■ **Exercise objective**
What is the count of lines in the records that include "will"? Reply with that number alone.

==== Data shown ====

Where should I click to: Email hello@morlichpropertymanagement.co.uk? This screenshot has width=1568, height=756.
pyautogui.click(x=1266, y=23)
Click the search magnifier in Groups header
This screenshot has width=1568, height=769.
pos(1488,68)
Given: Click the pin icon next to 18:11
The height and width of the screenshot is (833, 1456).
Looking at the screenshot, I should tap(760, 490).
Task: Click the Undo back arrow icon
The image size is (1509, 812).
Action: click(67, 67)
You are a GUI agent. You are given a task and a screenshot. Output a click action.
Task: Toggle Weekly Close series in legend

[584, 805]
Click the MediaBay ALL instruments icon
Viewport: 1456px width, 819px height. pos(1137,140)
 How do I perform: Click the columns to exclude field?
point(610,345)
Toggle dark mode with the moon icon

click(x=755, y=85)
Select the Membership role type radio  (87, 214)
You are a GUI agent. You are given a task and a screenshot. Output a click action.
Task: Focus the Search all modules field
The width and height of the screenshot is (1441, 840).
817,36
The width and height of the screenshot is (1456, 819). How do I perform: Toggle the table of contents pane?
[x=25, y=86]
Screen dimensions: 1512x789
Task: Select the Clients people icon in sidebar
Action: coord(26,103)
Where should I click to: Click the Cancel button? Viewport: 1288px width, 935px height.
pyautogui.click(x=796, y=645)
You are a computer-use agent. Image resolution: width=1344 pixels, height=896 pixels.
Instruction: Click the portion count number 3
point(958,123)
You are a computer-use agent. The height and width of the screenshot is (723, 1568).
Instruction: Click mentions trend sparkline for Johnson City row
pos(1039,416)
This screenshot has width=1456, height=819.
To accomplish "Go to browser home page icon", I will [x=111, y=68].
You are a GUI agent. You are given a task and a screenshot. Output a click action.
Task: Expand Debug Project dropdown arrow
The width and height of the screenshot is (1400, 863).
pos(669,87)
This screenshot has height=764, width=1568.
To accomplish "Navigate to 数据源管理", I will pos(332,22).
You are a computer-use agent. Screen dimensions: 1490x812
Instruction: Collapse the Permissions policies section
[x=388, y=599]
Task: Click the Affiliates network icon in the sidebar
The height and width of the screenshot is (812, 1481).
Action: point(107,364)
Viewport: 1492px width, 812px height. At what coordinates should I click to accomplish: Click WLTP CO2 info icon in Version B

====

■ **Answer space**
2